Compared with the prior art, the present invention has the beneficial effects that the universal data gz format multi-thread compression and decompression method and device provided by the present invention, the compression step is that the input original data is first processed into blocks, and then utilized. N1 threads respectively compress the data block, obtain M pieces of compressed data gzDi and corresponding size(gzDi), and finally write gzDi to the disk, wherein M parts size(gzDi) are written into the file header part of gz format; decompression The step of reading the size (gzDi) of the written list information, and segmenting the input compressed data according to the list information to obtain M pieces of data blocks; and decompressing the M pieces of the data block by using N2 threads respectively. Obtaining M pieces of decompressed original data Di; finally concatenating the original data Di to obtain complete original data; compared with the prior art, the present invention uses a parallel multi-thread gz compression method separated from the read-write IO operation to read The write operation is separated from the decompression and compression calculations, and can be scheduled according to the actual situation, effectively avoiding the IO competition of the multi-thread compression write operation; in addition, using the multi-thread gz decompression method to make the soft The program can use more CPUs for decompression calculations on the computer, resulting in larger data input, and a single program can achieve higher computational occupancy; at the same time, this size (gzDi) gz format is stored in the header portion of the file. It can be decompressed by the original single-thread decompression method of zlib or pigz, or bgz multi-thread decompression can be used to ensure compatibility, so that the method promotion cost is extremely low.

DRAWINGS

1 is a schematic flowchart of a multi-thread compression and decompression method of a general data gz format according to an embodiment of the present invention;

2 is a schematic diagram of a process of Bgz multi-thread compression and decompression provided by an embodiment of the present invention;

FIG. 3 is a schematic block diagram of a multi-thread compression and decompression device of a general data gz format according to an embodiment of the present invention.

Detailed ways

The present invention will be further described in detail below with reference to the accompanying drawings and embodiments. It is understood that the specific embodiments described herein are merely illustrative of the invention and are not intended to limit the invention.

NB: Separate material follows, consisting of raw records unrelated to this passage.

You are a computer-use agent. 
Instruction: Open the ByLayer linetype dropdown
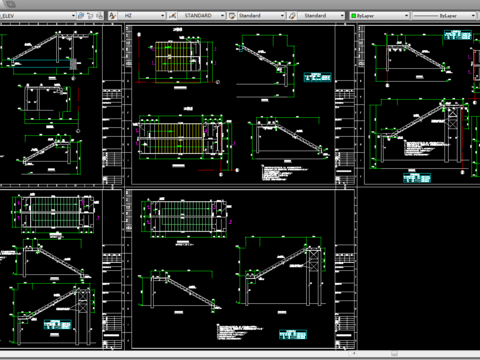(x=473, y=16)

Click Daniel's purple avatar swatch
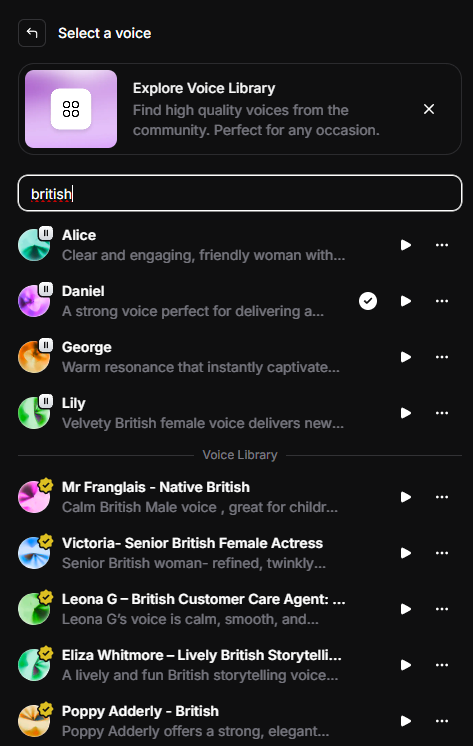coord(34,301)
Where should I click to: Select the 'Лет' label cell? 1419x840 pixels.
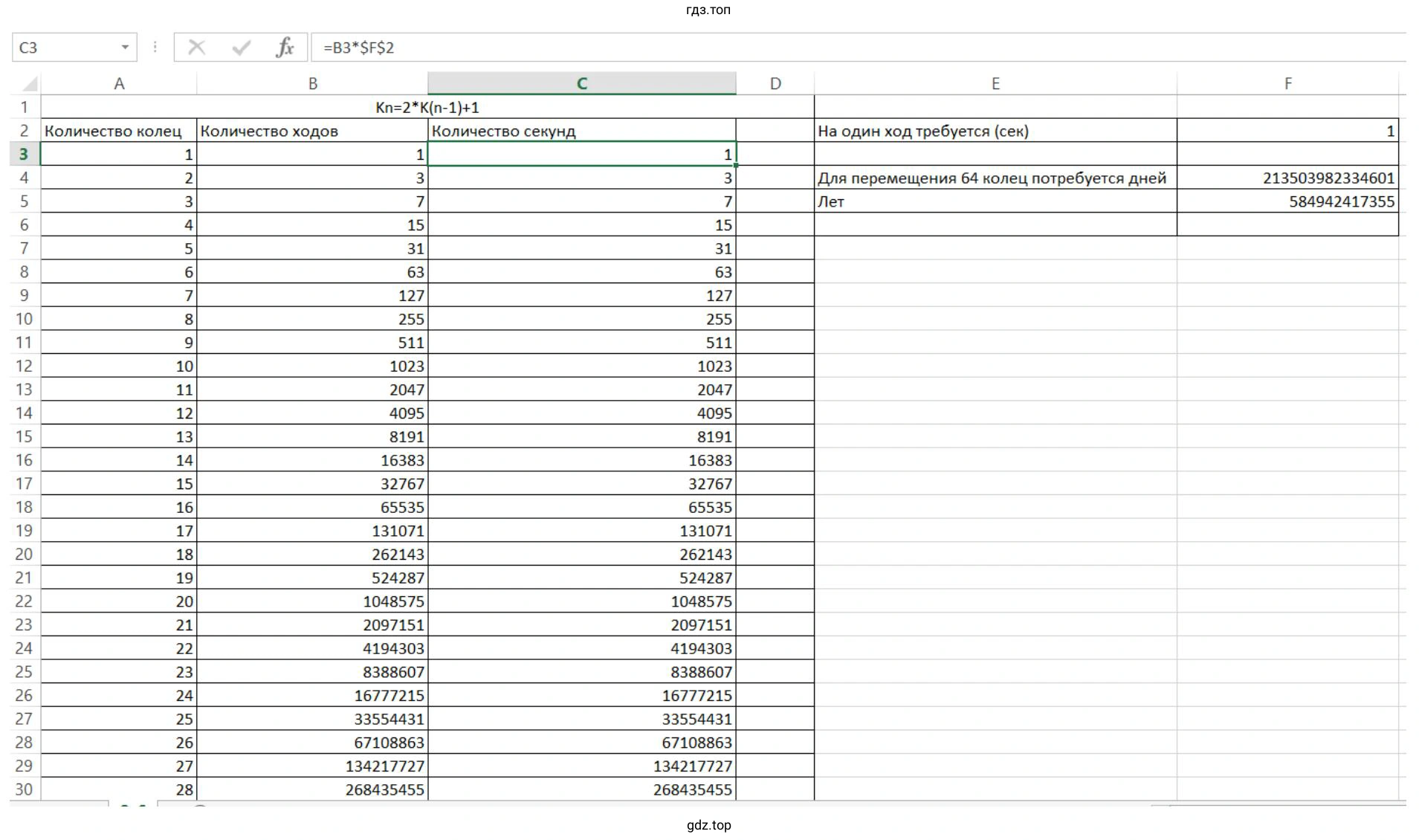pyautogui.click(x=995, y=201)
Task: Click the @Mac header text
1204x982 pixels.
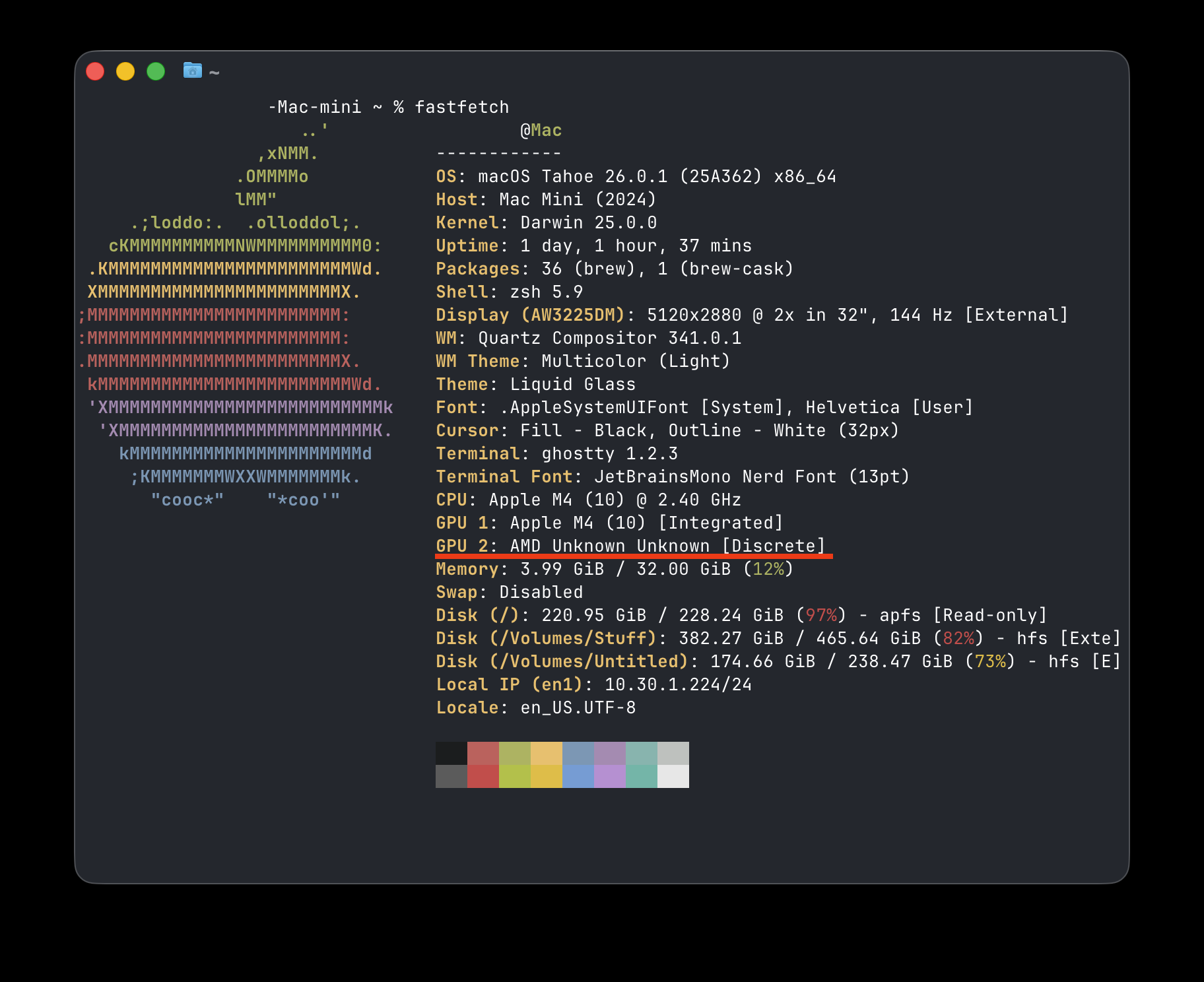Action: [x=540, y=130]

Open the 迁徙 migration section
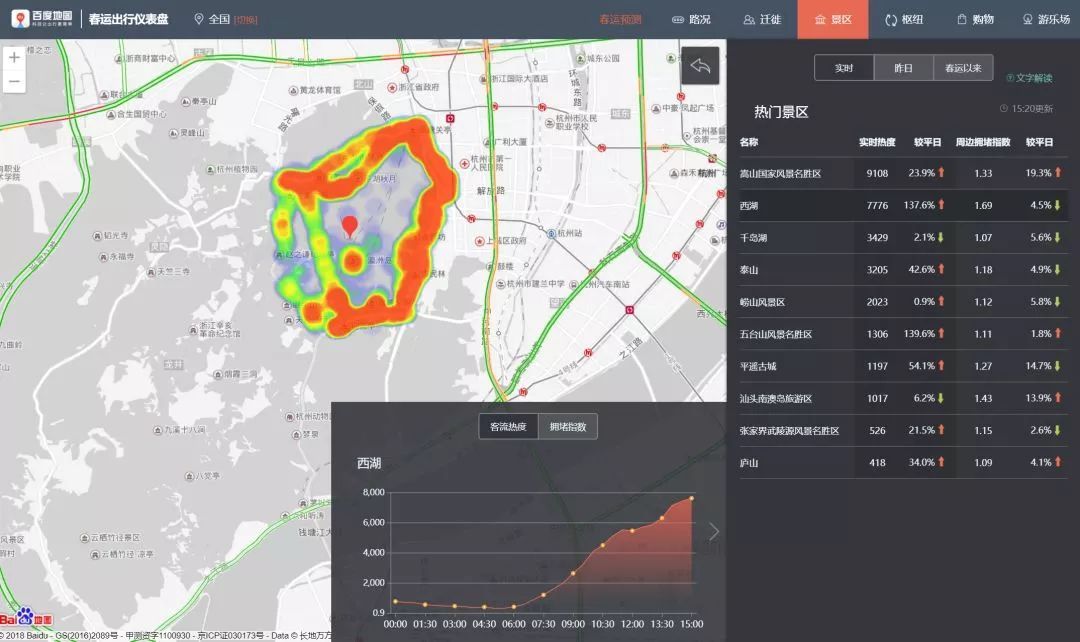pos(762,19)
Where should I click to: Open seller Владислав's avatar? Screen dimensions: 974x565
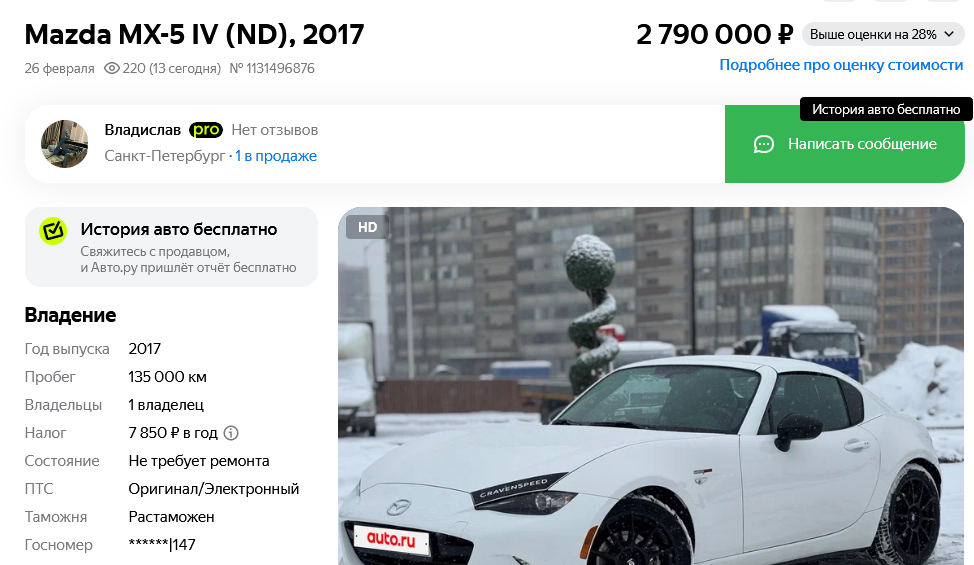[x=65, y=144]
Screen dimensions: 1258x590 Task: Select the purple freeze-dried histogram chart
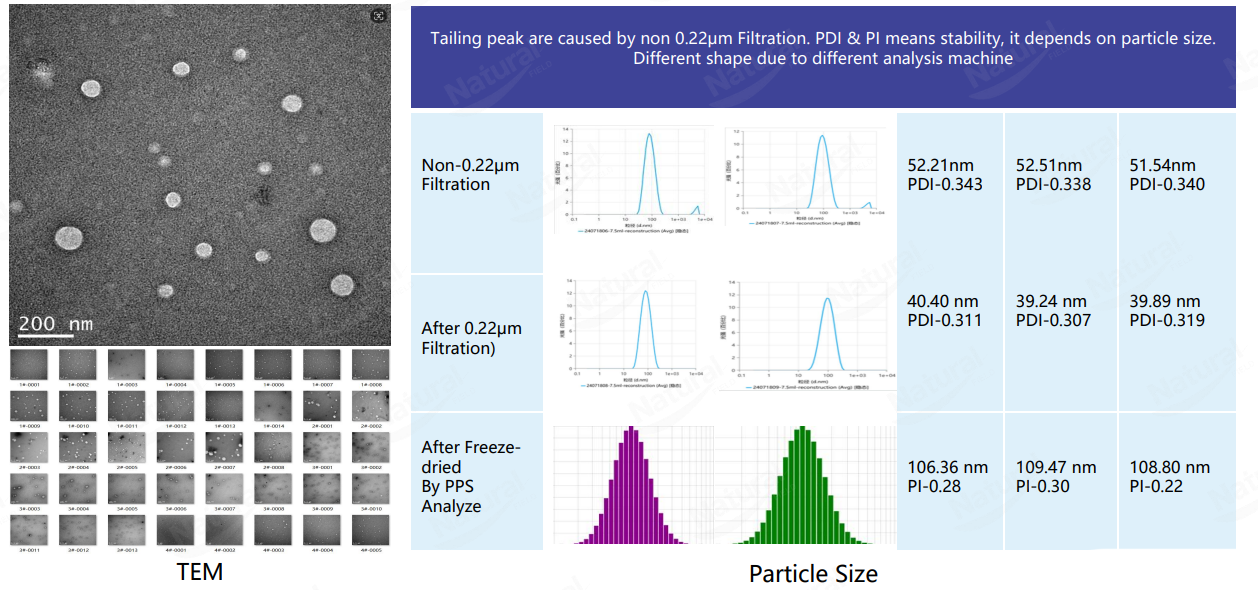click(x=632, y=484)
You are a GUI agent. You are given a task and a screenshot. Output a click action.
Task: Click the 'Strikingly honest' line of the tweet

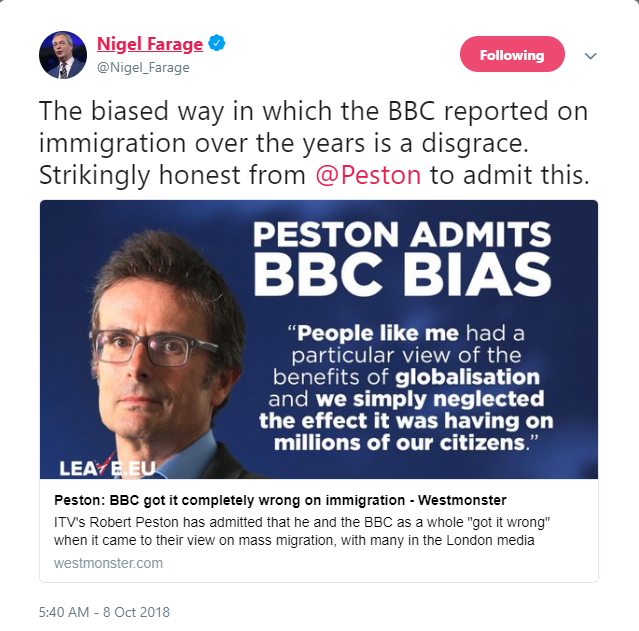pyautogui.click(x=314, y=175)
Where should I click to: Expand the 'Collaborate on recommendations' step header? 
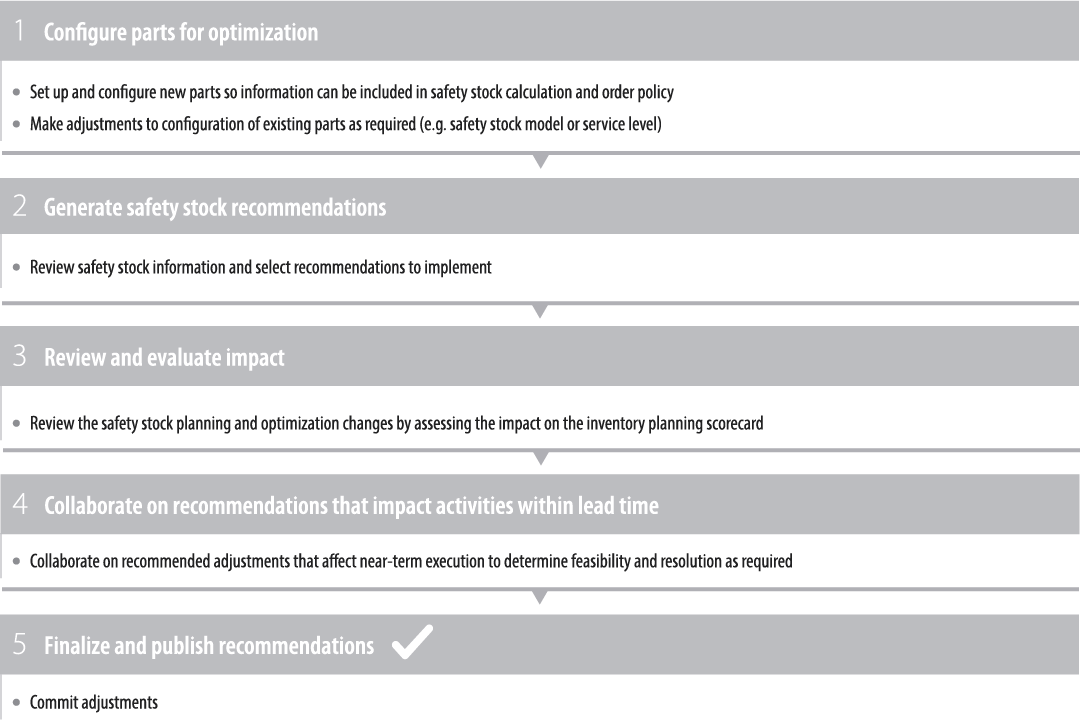tap(351, 505)
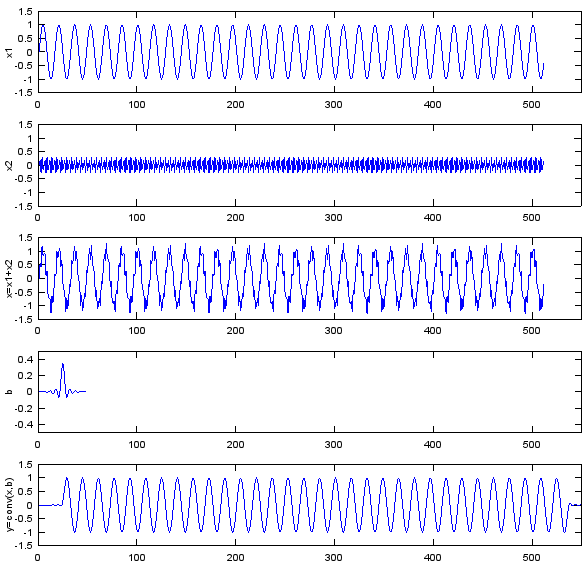Click the -0.4 y-axis tick in b plot

24,424
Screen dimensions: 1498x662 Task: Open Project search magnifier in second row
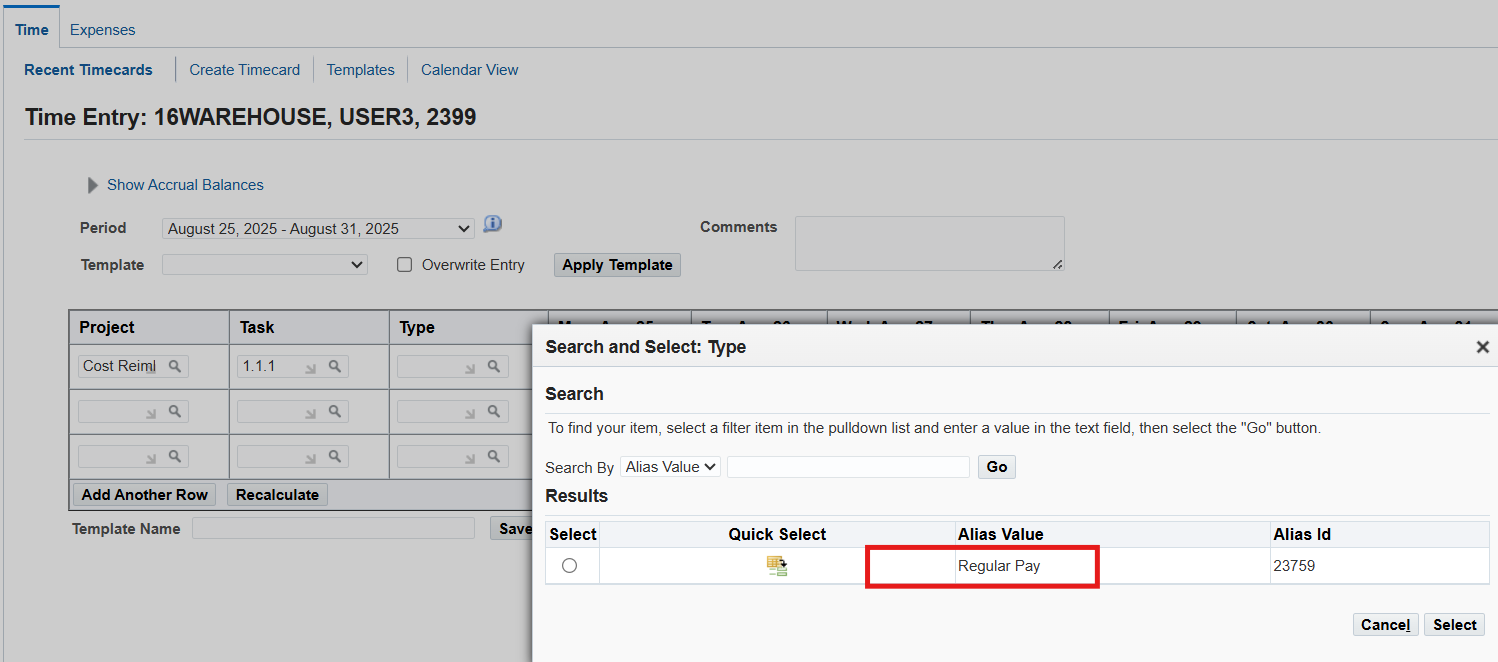[x=175, y=411]
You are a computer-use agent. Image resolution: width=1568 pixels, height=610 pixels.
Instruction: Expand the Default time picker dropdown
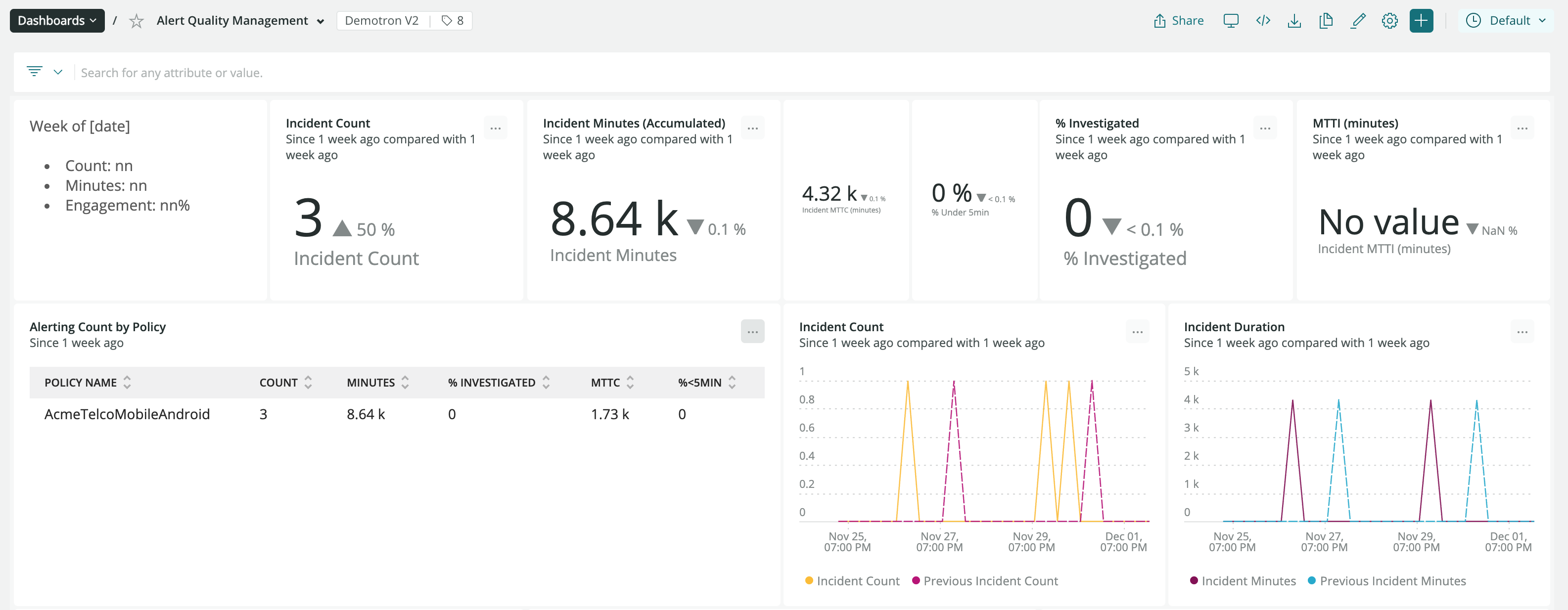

Due to the existence in the prior art, on the one hand, when using pigz parallel compression storage, since pigz binds compression and writing, decompression and reading together, the use of hardware in the case where IO resources are limited with respect to CPU calculation. The technical problem is very low; on the other hand, both zlib and pigz fail to implement the technical problem of gz multi-thread decompression.

In order to solve the above technical problem, the present invention provides a multi-thread compression and decompression method and device for a universal data gz format, and develops a multi-thread compression and decompression solution for multi-source data for the currently widely used gz compression format. Among them, the compression calculation and the write operation are separated, which can effectively avoid the IO competition of multi-thread compression write operation; the multi-thread gz decompression method provides the software to use the more CPU to decompress the calculation on the computer, thereby obtaining a larger Data input, a single program can obtain higher computing occupancy; at the same time, the present invention notices software compatibility, and the compressed data structure is specially designed to ensure that the existing zlib and pigz methods can be performed without modification. Single-threaded decompression.

In fact, with the development of the Internet and electronic technology, the amount of data information is getting larger and larger, and the computer performance is getting better and better. Between data and hardware, more suitable software is needed to connect. The present invention provides a flexible big data multi-thread compression and reading solution, which is especially suitable for large amounts of large data in multi-data sources. Compression and reading on the performance computing platform, enabling big data software to more fully utilize the computing power of high-performance computers (HPC). Big data storage solutions must be economical, so compressed storage is an inevitable choice. Compared with the direct storage of ordinary data, big data is compressed by using certain computing resources during storage. After the total amount of data characters is reduced, storage is performed, which can greatly reduce the occupation of IO resources and hard disk storage space. Such a solution can use all parts of the computer more comprehensively and in a more coordinated manner, avoiding the situation that direct storage only takes up IO and does not apply to the CPU, and fully utilizes the hardware performance of the HPC.

The method provided by the present invention is specifically described below. The present invention is based on the general data gz format multi-thread compression and decompression algorithm bgz (block gzip) of the zlib open source library. First, the bgz method utilizes zlib data structure and deflate method to realize and read and write. The IO operation separates the compression and decompression functions, namely gzwrite=bgzCompress+fwrite, gzread=fread+bgzDecompress; and implements multithreading based on memory compression and decompression.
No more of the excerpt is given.